Extracted data Block Start

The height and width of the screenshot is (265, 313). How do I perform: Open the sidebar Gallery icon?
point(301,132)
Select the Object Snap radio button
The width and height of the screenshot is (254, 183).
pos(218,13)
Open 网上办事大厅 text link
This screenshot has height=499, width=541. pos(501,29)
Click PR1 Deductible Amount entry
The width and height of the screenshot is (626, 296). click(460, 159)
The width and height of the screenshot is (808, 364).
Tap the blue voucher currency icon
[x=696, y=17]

Extracted data Block End
Extracted data Block Start

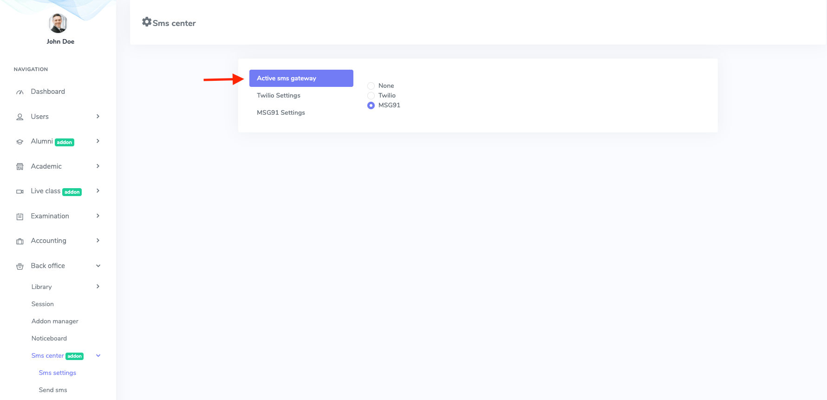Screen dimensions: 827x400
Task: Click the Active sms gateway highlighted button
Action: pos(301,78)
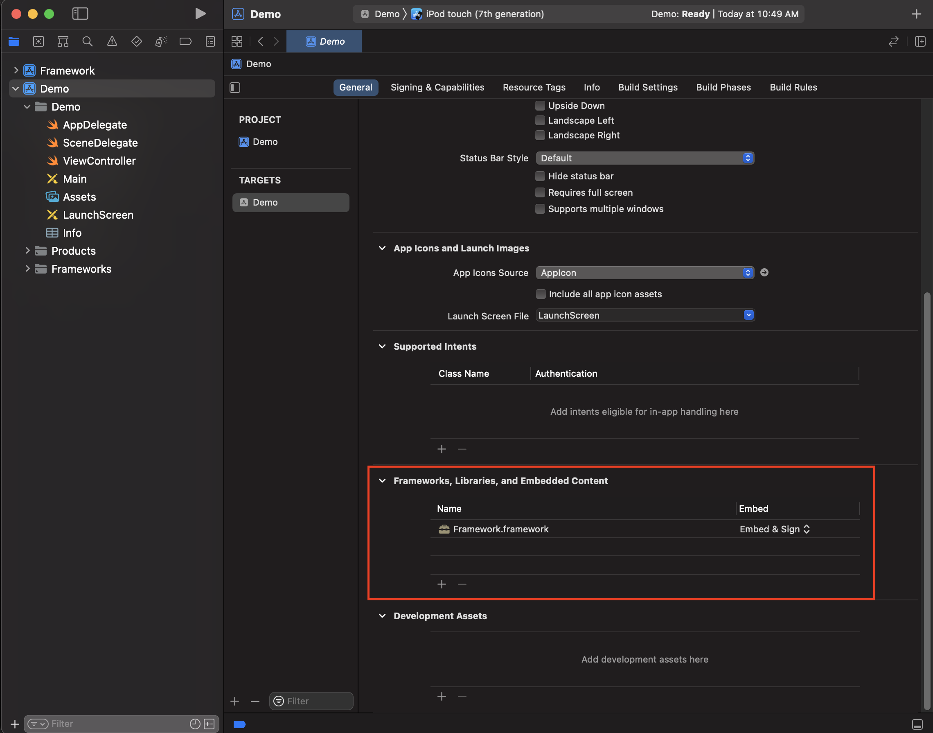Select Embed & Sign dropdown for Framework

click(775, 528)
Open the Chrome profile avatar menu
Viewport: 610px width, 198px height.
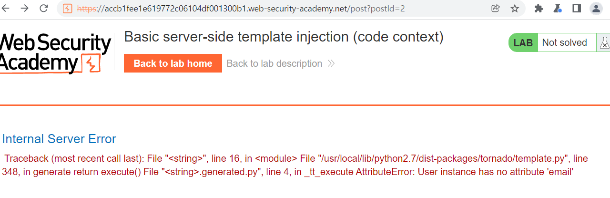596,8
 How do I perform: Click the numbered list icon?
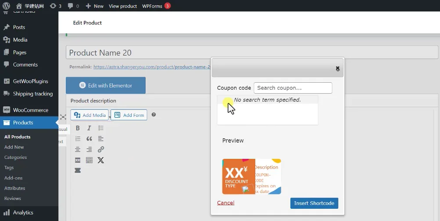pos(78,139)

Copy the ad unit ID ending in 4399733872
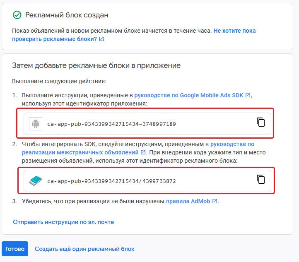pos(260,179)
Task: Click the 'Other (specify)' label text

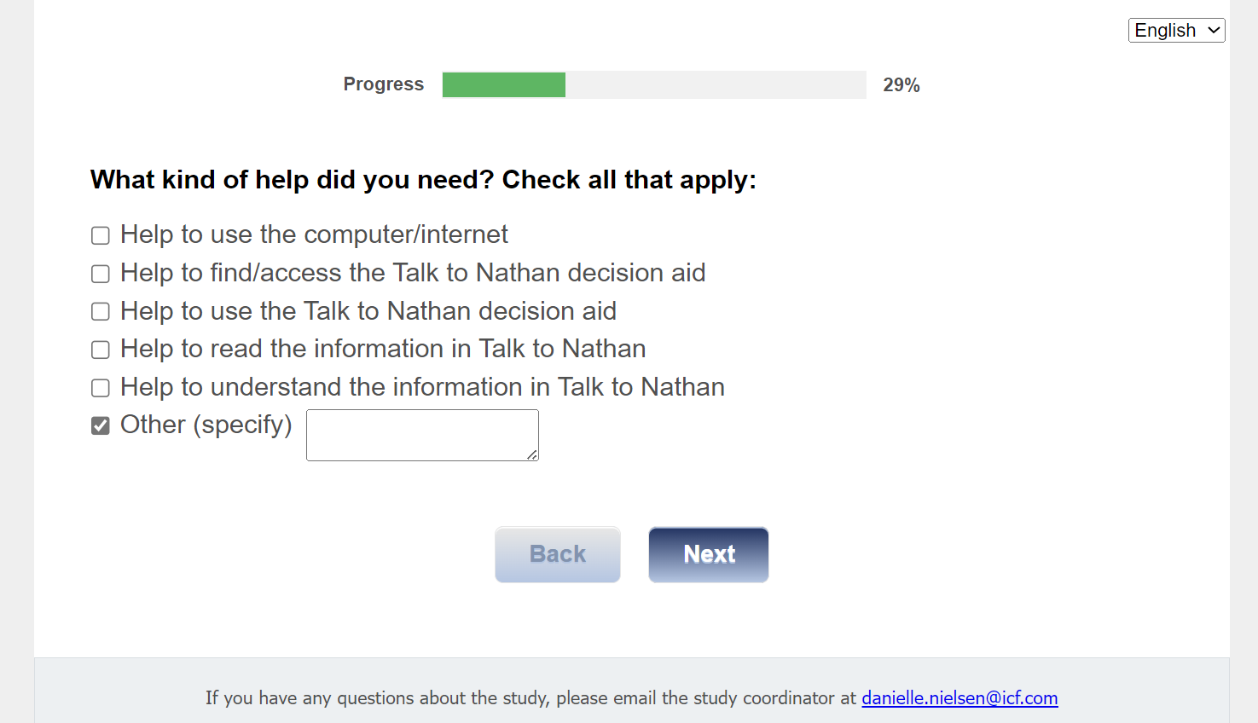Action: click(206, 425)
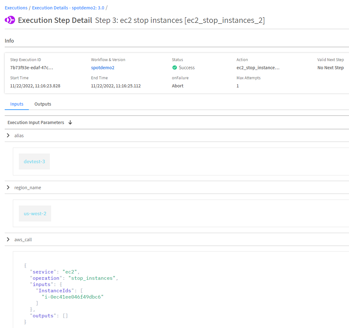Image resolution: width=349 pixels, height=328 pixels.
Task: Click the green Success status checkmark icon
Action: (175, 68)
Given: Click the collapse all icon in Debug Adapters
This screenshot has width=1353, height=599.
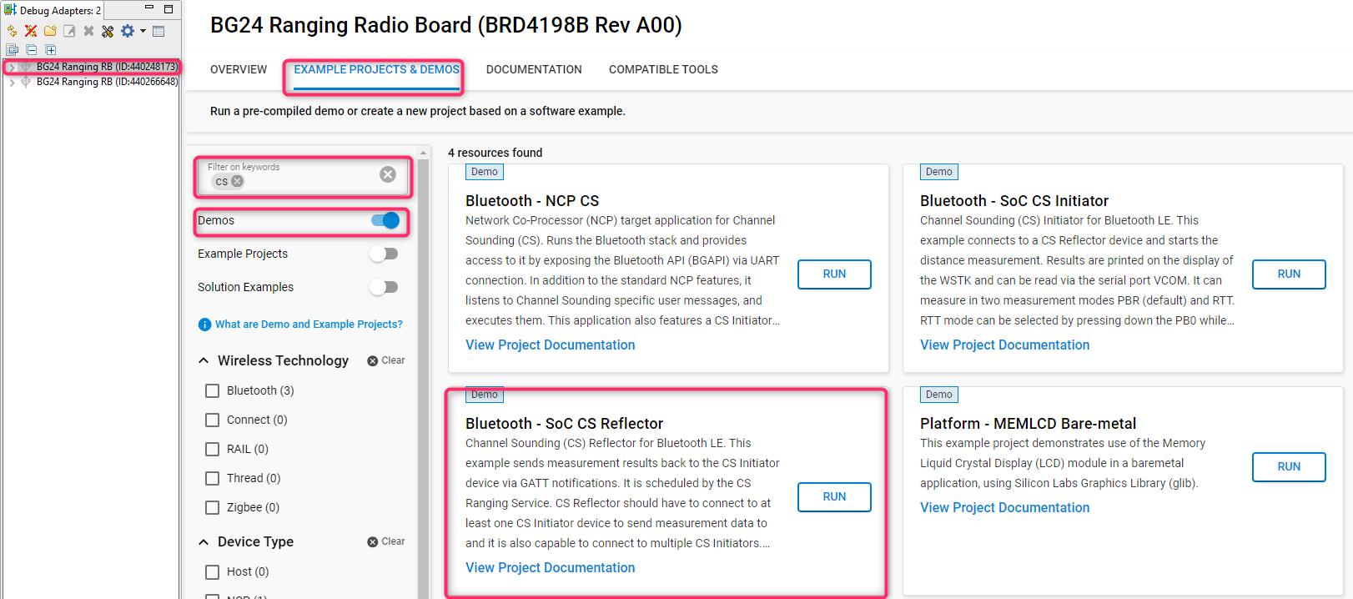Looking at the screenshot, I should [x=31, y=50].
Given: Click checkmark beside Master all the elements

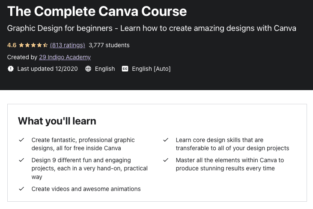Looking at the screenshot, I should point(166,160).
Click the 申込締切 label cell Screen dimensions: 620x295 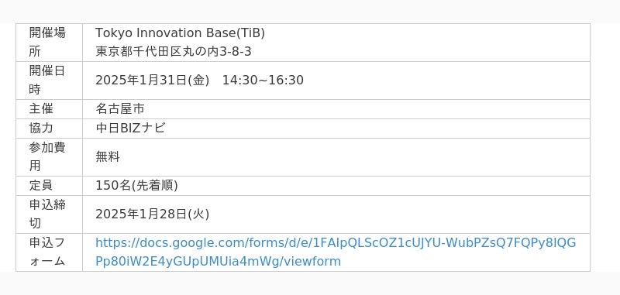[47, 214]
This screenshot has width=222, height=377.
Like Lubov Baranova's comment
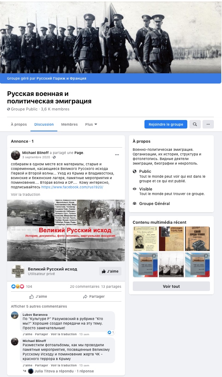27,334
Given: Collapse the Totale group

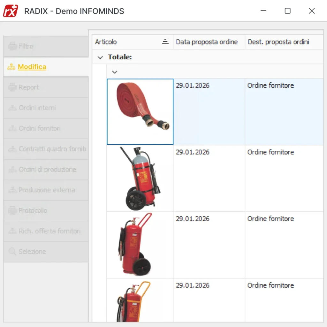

Extracted data Block End

| Aim of the exercise |
Reproduce exactly the lines above that run from the one with "This screenshot has width=222, height=377." to the one with "Given: Collapse the Totale group", both included, leaving pictures out.

| Response to this exercise |
This screenshot has width=222, height=377.
Like Lubov Baranova's comment
27,334
Given: Collapse the Totale group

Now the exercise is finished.